Member of the Spanish Congress of Deputies
- Incumbent
- Assumed office 2008

Mayor of Cartagena
- Incumbent
- Assumed office 1995

Member of the Murcian Regional Assembly
- In office 1991–1995

Personal details
- Born: 24 November 1955 (age 70) Lugo, Spain
- Party: People's Party (PP)
- Other political affiliations: Popular Alliance (1987–1989)
- Spouse: Married
- Children: 2
- Profession: Lawyer, Politician

= Pilar Barreiro =

Spanish politician (born 1955)

Pilar Barreiro Álvarez (born 24 November 1955, in Lugo, Spain) is a Spanish politician who belongs to the People's Party (PP).

Married with two children, Barreiro graduated in law. She joined the Popular Alliance in 1987 and this became the current PP in 1989. She was elected to the Murcian Regional Assembly in 1991 and served a four-year term.
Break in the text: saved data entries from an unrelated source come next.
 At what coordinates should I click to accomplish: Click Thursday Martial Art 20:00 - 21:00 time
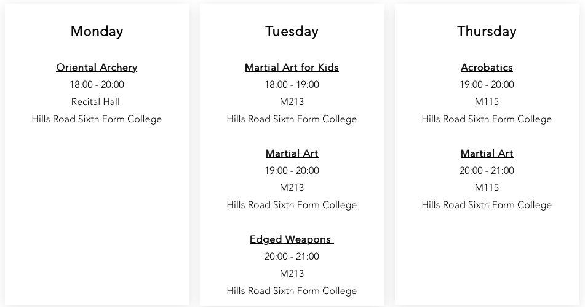click(487, 170)
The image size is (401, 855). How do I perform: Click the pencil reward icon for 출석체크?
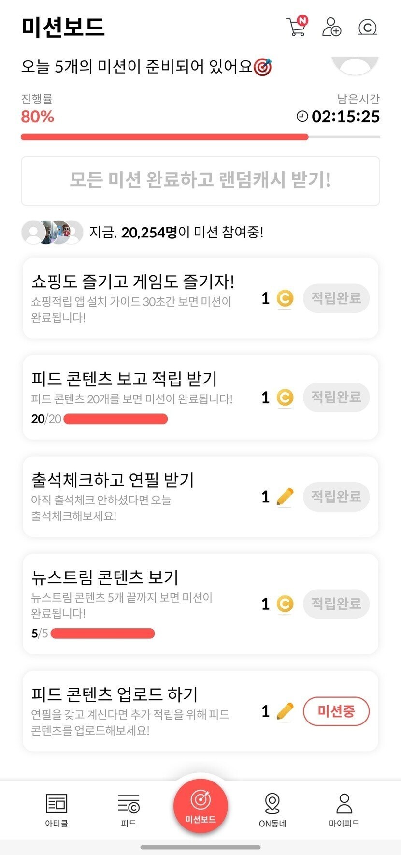[285, 497]
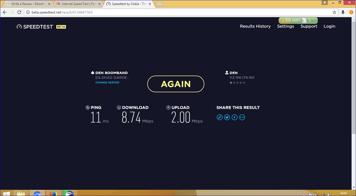Image resolution: width=356 pixels, height=196 pixels.
Task: Reload the page
Action: click(x=19, y=12)
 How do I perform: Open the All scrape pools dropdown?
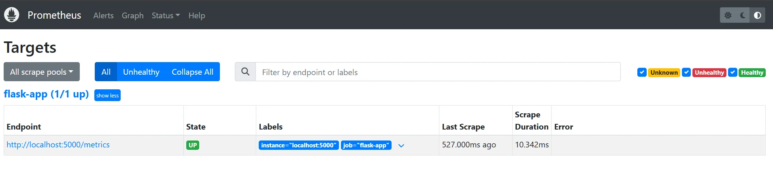42,72
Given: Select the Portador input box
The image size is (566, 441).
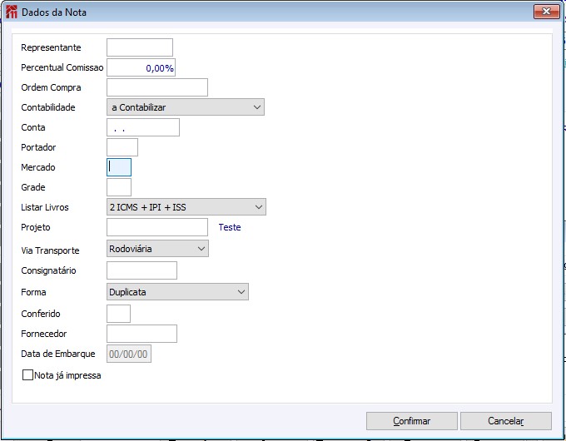Looking at the screenshot, I should (x=122, y=147).
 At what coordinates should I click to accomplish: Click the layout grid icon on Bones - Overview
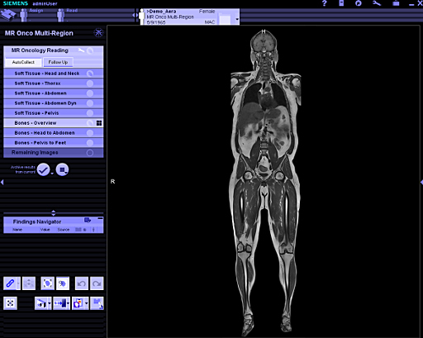pos(99,123)
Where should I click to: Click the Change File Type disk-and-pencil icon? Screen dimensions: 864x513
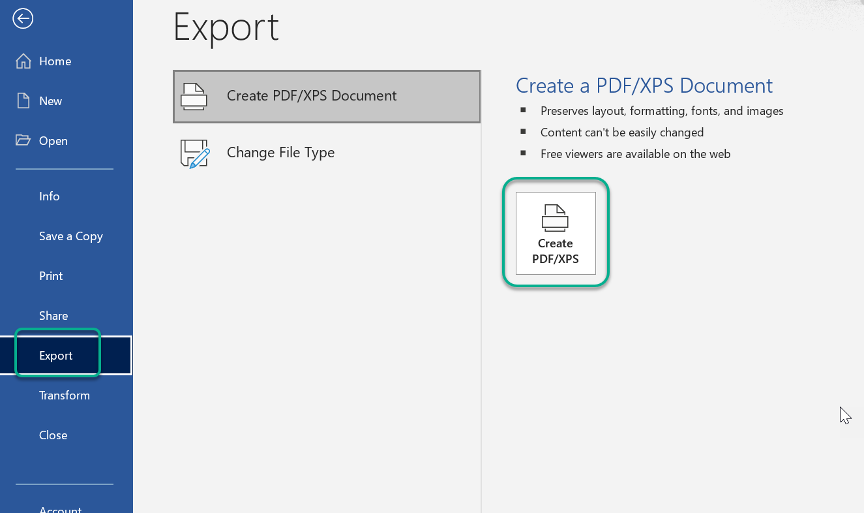pyautogui.click(x=195, y=153)
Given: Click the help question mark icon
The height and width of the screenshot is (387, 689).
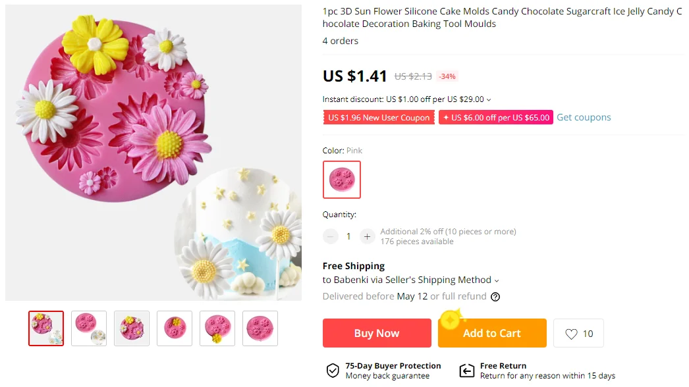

In 1995 she became the first female Mayor of Cartagena and has remained Mayor since then.

In 2008, she was chosen to head the PP list for the Spanish Congress of Deputies for Murcia region and the list obtained the highest vote share of all districts for any party.

In 2017, she is accused of embezzlement, corruption, and disclosure of confidential information.